For a pre-dinner drink, I go to Officina. The young crowd of bartenders is warm and chatty and walk me through their interesting selection of wines by the glass, many featuring small producers and labels hailing from far-flung regions, and their inviting range of crostini. A glass of crisp Sauvignon and a small toast with raw shrimp, burrata and pesto arrive at my table while I’m busy looking at the colourful collection of vintage phones decorating the walls. 


For dinner, I return to Ottone for a bowl of the bigoli I didn’t have the day before, though, having had the energy to walk back to the other side of the river, I would have certainly hit the fun-looking Teochef, where their barbecued meats come highly recommended. 
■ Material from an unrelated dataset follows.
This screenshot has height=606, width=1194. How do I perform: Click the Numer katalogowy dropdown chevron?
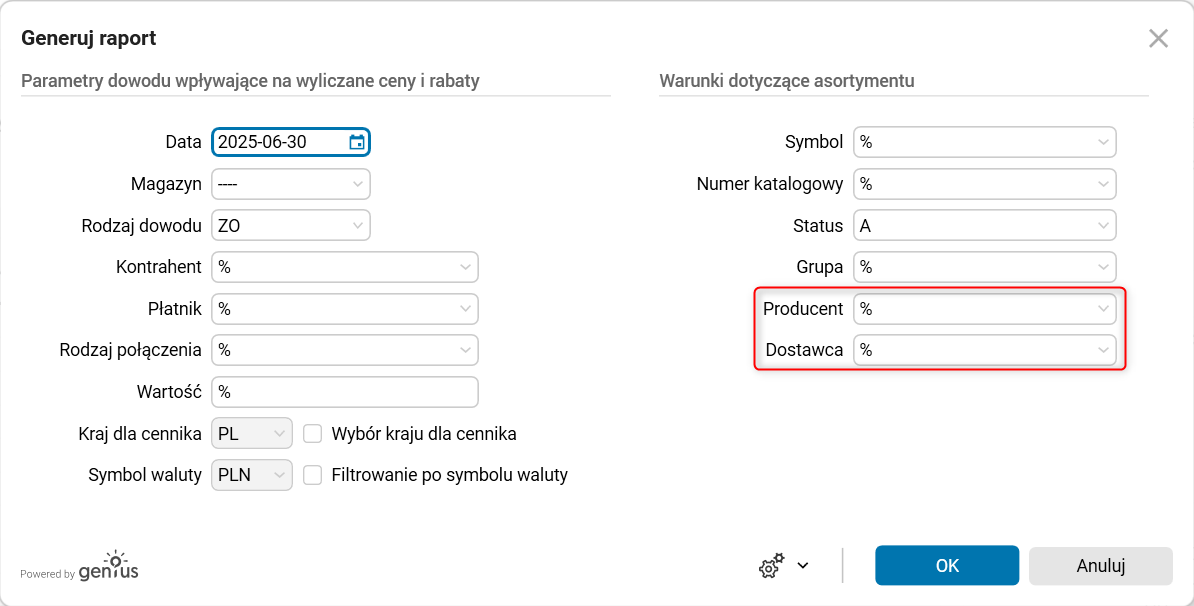[1102, 184]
Lucky for me, by the time I finish dinner I’m only a few steps away from a premium nightcap experience at Palazzo delle Misture. There, taking a seat at the bar of what looks like the most stunning, Belle Epoque style palazzo in town, I get right into the early-century atmosphere and I’m met by Gianluca Camazzola, the owner and mixologist extraordinaire, whose wealth of knowledge spans from the history of absinth to the name of bartenders who worked in New Orleans through the last century. You don’t drink cocktails here, but misture – the Italian for mixed drinks – and you choose them from a nourished menu filled with details, anecdotes and trivia on how the drinks came to be and why they made it on the list. I am offered a new entry, the Timo Rosso, made with Sardinian Vermouth and garnished with a sprig of thyme. Perfectly refreshing and bitter enough to quench my thirst, it’s the best way to wave goodbye to this perfect weekend in this utmost perfect town. 


Until next time.




I was blessed with the hospitality of a dear friend who is a local to the city. To feel equally at home, sleep like a baby, and enjoy the warmth of a family-style hospitality, look no further than Le 33, just by Palazzo Sturm.